The last rf burn I got was probably in 1959.  The last screwdriver I damaged 
electrically was in 1985.  I've worn many out though.  That doesn't mean I 
stay at arms length from this stuff, I once taped up the handle of a 24" 
crescent wrench, and put another split bolt, about a pound of solid bronze, 
alongside one that was in the process of burning itself up on a pair of 750MCM 
cables, and only shut the transmitter off for about 4 minutes so I didn't have 
contact arcing as I placed it.  The circuit wasn't capable of being rendered 
safe without cutting the 750MCM feedlines from the pole mounted substation.  
When I inherited that transmitter site, it had no main entrance breaker, and 
still doesn't.  After June 12th, who cares, we are outta there.

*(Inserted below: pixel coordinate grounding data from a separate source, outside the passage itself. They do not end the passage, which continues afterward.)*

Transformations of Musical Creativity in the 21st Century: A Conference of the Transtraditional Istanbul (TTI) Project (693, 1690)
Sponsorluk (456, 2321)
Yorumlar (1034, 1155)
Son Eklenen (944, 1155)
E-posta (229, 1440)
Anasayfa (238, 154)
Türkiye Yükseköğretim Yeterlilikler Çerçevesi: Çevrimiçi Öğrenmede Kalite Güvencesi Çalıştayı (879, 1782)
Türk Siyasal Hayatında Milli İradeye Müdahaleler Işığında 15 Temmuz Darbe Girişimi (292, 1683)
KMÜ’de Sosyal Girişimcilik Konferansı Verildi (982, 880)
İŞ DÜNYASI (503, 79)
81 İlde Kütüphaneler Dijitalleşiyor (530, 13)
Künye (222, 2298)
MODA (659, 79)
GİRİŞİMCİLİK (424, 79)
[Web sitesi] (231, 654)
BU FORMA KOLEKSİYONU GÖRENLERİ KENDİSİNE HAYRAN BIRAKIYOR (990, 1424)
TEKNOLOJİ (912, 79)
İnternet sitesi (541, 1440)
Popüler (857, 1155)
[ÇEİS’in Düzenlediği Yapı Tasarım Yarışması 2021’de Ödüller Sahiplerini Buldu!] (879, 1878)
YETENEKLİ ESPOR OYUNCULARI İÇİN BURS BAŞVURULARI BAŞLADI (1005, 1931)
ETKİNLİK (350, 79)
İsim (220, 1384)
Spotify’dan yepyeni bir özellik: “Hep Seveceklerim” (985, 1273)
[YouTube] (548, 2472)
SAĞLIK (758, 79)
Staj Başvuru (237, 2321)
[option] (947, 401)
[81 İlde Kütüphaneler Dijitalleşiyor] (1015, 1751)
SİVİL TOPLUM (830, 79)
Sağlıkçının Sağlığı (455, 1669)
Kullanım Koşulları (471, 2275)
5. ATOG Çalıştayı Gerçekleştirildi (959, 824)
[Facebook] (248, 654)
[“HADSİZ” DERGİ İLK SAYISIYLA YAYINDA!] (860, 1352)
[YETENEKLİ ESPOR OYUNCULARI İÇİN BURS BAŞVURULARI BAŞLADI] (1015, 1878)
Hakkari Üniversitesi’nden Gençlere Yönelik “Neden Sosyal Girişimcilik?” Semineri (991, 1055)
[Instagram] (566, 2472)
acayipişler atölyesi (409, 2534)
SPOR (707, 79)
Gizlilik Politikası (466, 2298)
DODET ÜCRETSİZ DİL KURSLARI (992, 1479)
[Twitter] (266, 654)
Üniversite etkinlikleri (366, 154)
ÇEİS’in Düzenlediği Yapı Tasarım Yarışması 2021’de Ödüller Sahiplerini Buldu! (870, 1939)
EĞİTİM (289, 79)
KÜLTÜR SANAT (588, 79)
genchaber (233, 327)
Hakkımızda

One does what he needs to do to get the job done.  However I've never 
subscribed to the theory that one shouldn't drive any faster than ones 
guardian angel can fly.  I no darned well I've outrun that angel more than 
once. :)

>Beyond some configuration work, the only time I've ever had to run as
>root is to undo the damage caused by something else that was erroneously
>done as root.

And I'd remind you that I am still here.  I now occasionally consider the end, 
since I'm 74, diabetic & allergic to the cholesterol drugs.  So I will 
eventually go away, but then who are you gonna pick on?  :)

>--
>[...@localhost ~]$ uname -r
>2.6.27.21-78.2.41.fc9.i686
uname -r?  Try 2.6.30-rc6.
>
>Don't send private replies to my address, the mailbox is ignored.  I
>read messages from the public lists.


-- 
Cheers, Gene
"There are four boxes to be used in defense of liberty:
 soap, ballot, jury, and ammo. Please use in that order."
-Ed Howdershelt (Author)
To avoid criticism, do nothing, say nothing, be nothing.